Hard to say, how bad has your weather been? Is there no flow on in your area?


----------



## honeybeekeeper (Mar 3, 2010)

*You stated*- maybe they would draw out they frames in the super with the syrup. but i'm not sure this was the right move. 

Yes they just might draw some comb by feeding and yes they will also make you some nice capped sugar/water, unless you enjoy eatting capped sugar/water!!


----------



## NasalSponge (Jul 22, 2008)

Bout the only way to truly answer that question would be to set up a scale hive and take daily readings.


----------



## flatfootflukey (Jun 15, 2010)

the weather here has been raining or hot. i don't think there is a flow going on right now or at least one my bees can get to. the soy beans are blooming but any fields are too far away.
i have a deep for a bottom brood box and a medium super for a top brood box and have added a second medium so if they filled the second medium super with sugar water that would be ok. or will that be too much room to heat this winter?
should i remove the super with just foundation and the feeder just keep an eye on their stores to see if they add to or remove more. or should i leave them on for a jump start on fall and winter. i thought i was heading off a problem before it got bad but i may have just been creating one.
being new to all of this i am not looking for a honey crop this year. i just want to learn as much as i can,gain some experience and help the girls through their first season. if we both survive this first year then next year maybe i can get some honey as well.


----------



## wdcrkapry205 (Feb 11, 2010)

The flow seems to obviously be over right now. I would remove the 2nd medium and keep an eye on the first. I would let them fend for themselves until about the middle to latter part of September, then keeping an eye on their stores feed them 1:1 sugar syrup until you feel they have enough to get them thru the winter.If they require mite treatment be sure to do that in August.


----------



## Russell (Feb 2, 2001)

A little coaching, please.....
I have two hives.
1) one deep + shallow super for brood + 2 suppers for me on top a queen excluder; 2nd top supper has drawn out comb from last yrs hive that died. No honey being put into the 2nd top super at present. The one super under seems to have about 5 frames capped and a couple frames w/ uncapped honey---- should I take the top super off and harvest the 4-5 frames of capped honey and replace those slots with frames of drawn out comb? Should I take the excluder off at this point? 
2) same- one deep + shallow super for brood (currently VERY heavy w/ honey); have one super w/ drawn comb on top of queen excluder; very small amt of uncapped honey. Today-- I took the excluder away thinking --what have I got to lose?

The bees are still hitting the flowers around the house as well as the clover in the lawn.

Thanks.


----------



## wdcrkapry205 (Feb 11, 2010)

Russell, I am not close enough to you to say if you have any more chances to make surplus honey. You really don't need (at this point) that extra super on top, but it's not hurting anything, take it off or leave it either one. I have some on right now and I'll take them off sooner or later. I also have some queen excluders on a few hives. I use a queen excluder as only a tool, never in the spring. I'll use an excluder sometimes after the flow if I want to contain the queen to the bottom box so that later on I can locate her easier if I need too. The flow is over along with swarming season and it doesn't hurt anything. Sometimes I like to keep the queen in the bottom box until just before cold weather so that they don't move up so soon.
Again Russell these are all just my opinions and work for me in my geographical region.

Good Luck!


----------



## Dave W (Aug 3, 2002)

>how much honey a good size hive will eat in 2 weeks . . .
Question may be: How much honey can "robbers" remove in 2 weeks?

Just a thought


----------



## Russell (Feb 2, 2001)

Thanks for the help.

I think I'll harvest what capped honey I have and start using my feeder w/ sugar water. I might get a little more honey squeezed out.


----------

********************

• _To be done_
A - In the beekeeping thread, why does wdcrkapry205 sometimes put a queen excluder on a hive after the flow? Answer in one to three sentences.
B - Translate this sentence from the beekeeping thread into Spanish: "The bees are still hitting the flowers around the house as well as the clover in the lawn."
C - Print the part of the beekeeping thread from "I have two hives." up to and including "got to lose?".

• _Dataset content_
********************

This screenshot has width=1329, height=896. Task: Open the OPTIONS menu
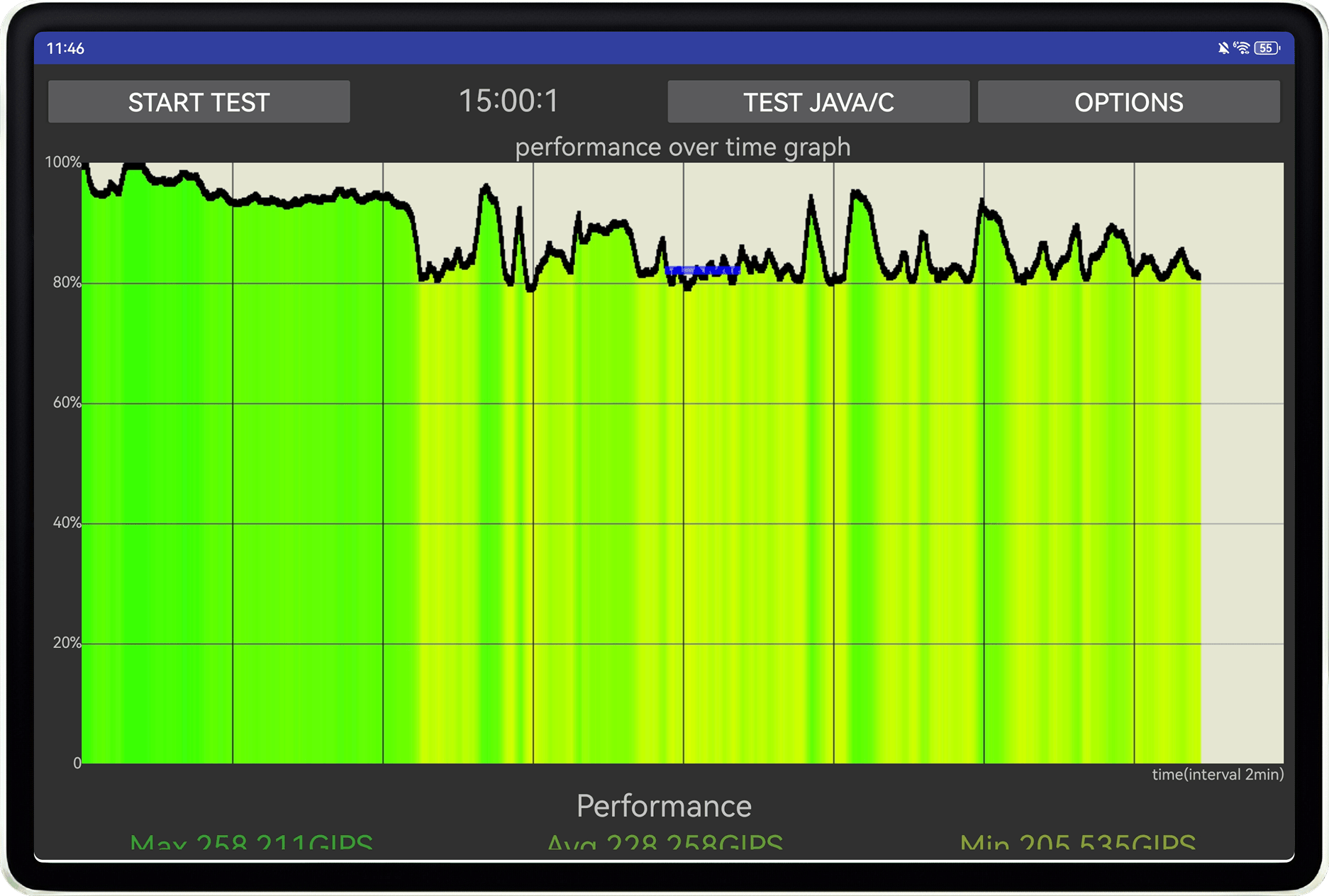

********************

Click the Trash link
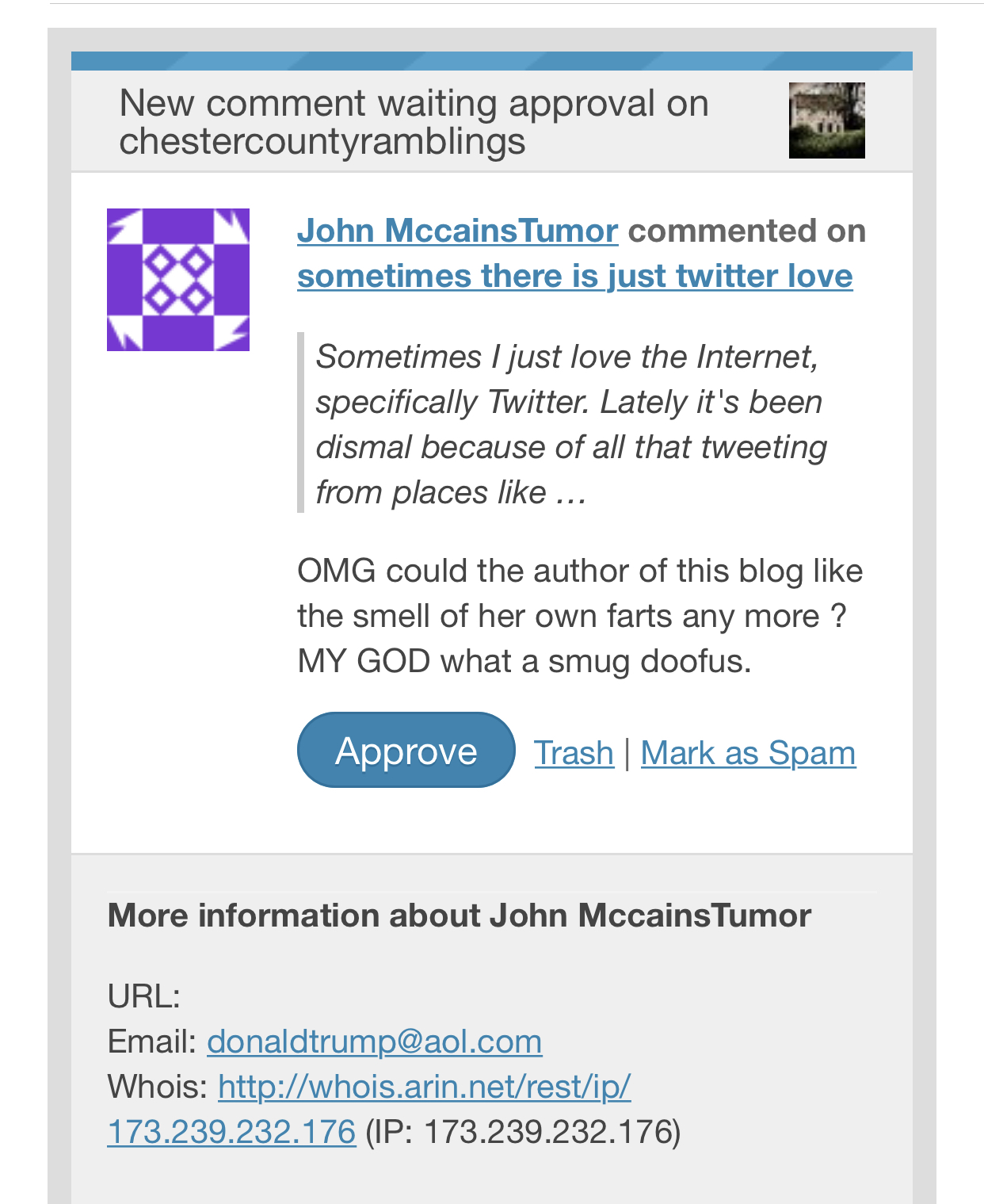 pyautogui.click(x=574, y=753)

********************

• _Responses for each task_
A - He uses it to keep the queen in the bottom box, so that later he can find her more easily if he needs to.

B - Las abejas todavía están visitando las flores alrededor de la casa y también el trébol del césped.

C -
I have two hives.
1) one deep + shallow super for brood + 2 suppers for me on top a queen excluder; 2nd top supper has drawn out comb from last yrs hive that died. No honey being put into the 2nd top super at present. The one super under seems to have about 5 frames capped and a couple frames w/ uncapped honey---- should I take the top super off and harvest the 4-5 frames of capped honey and replace those slots with frames of drawn out comb? Should I take the excluder off at this point? 
2) same- one deep + shallow super for brood (currently VERY heavy w/ honey); have one super w/ drawn comb on top of queen excluder; very small amt of uncapped honey. Today-- I took the excluder away thinking --what have I got to lose?